[[ RECORDS SHOWN open ]]

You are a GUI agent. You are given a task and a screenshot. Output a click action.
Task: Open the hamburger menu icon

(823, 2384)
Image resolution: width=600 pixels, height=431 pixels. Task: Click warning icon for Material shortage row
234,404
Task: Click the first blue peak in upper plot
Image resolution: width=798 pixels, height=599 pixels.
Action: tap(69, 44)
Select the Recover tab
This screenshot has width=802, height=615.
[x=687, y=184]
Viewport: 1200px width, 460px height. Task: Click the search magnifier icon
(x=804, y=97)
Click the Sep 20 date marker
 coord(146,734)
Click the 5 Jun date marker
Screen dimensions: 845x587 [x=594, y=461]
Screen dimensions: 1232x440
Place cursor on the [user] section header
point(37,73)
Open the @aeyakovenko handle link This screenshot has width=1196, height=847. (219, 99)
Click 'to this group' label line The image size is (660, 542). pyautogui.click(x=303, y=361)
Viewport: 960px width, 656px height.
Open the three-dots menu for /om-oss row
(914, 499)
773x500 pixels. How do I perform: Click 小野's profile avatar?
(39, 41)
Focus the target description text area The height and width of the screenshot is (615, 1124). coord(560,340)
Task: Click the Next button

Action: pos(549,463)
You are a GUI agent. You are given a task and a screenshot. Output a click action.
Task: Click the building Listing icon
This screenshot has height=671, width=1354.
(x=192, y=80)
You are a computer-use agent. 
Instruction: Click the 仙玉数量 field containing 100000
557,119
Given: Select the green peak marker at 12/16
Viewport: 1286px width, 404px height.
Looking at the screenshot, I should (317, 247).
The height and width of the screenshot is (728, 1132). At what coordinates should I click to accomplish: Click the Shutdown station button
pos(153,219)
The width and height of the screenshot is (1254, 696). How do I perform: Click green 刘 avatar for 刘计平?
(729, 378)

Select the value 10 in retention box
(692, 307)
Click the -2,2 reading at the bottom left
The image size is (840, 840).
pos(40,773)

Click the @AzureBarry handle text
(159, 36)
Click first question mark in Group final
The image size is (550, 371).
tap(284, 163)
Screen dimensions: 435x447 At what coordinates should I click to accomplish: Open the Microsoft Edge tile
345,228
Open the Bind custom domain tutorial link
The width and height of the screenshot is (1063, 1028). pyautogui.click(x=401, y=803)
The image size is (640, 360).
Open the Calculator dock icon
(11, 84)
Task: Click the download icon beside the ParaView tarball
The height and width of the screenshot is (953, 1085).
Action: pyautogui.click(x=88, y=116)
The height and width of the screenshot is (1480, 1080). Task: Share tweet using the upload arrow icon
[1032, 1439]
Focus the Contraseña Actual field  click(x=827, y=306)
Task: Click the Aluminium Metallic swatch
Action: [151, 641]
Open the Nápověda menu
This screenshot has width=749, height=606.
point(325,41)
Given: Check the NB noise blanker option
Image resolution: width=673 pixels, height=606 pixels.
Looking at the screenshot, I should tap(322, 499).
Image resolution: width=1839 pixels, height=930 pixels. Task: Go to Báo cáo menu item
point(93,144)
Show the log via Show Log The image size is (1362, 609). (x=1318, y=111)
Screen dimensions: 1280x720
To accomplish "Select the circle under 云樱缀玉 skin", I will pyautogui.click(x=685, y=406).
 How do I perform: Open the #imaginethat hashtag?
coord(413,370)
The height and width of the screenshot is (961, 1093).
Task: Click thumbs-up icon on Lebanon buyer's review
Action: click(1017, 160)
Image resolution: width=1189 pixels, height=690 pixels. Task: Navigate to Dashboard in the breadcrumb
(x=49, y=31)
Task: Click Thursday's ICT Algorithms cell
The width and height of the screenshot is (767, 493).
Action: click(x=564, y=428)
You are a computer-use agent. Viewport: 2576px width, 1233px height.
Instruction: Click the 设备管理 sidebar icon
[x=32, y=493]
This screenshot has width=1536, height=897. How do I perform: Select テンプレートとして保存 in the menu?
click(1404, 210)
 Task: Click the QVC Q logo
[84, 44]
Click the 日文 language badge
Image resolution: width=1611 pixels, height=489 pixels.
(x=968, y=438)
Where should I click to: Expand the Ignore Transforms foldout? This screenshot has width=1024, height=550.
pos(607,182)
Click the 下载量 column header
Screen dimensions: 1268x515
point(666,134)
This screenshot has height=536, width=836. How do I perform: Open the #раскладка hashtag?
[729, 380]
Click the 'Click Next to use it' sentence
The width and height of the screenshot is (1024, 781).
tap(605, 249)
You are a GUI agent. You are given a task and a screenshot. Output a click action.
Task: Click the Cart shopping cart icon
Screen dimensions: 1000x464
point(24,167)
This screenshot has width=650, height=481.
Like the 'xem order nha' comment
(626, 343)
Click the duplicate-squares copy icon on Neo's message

[[ RECORDS SHOWN closed ]]

INSTRUCTIONS TO FOLLOW: From the records above, transcribe exactly the run of lines that opens with the line holding "The width and height of the screenshot is (767, 493)." and closes with the line holding "Click the 日文 language badge", both included.

EXERCISE SOLUTION:
The width and height of the screenshot is (767, 493).
Action: click(x=564, y=428)
You are a computer-use agent. Viewport: 2576px width, 1233px height.
Instruction: Click the 设备管理 sidebar icon
[x=32, y=493]
This screenshot has width=1536, height=897. How do I perform: Select テンプレートとして保存 in the menu?
click(1404, 210)
 Task: Click the QVC Q logo
[84, 44]
Click the 日文 language badge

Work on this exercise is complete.